START RECORDS

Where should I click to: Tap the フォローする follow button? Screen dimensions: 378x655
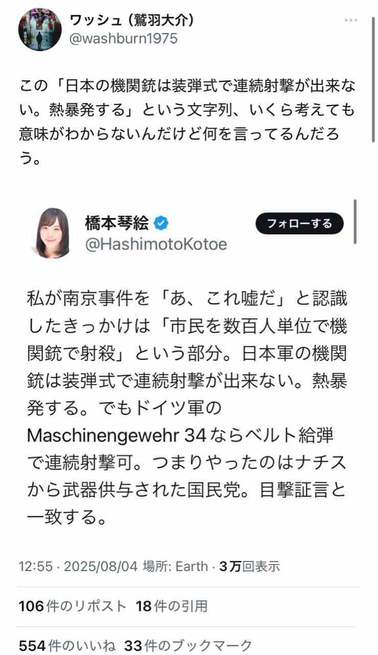click(x=299, y=223)
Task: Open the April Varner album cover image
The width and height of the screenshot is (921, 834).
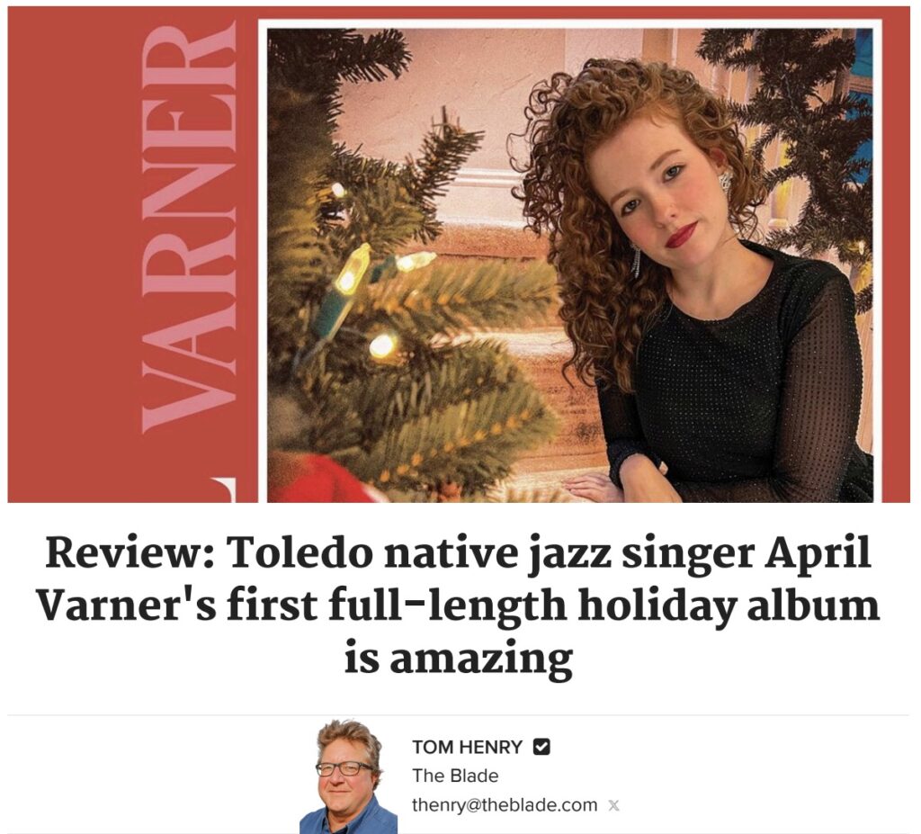Action: (x=458, y=255)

END RECORDS

GOAL OF THE EXERCISE: Write out the lines of the listing from the one that holds "The width and" to the very last line, both included, exactly as they appear and without any pictures.

PROBLEM SOLUTION:
The width and height of the screenshot is (921, 834).
Action: (x=458, y=255)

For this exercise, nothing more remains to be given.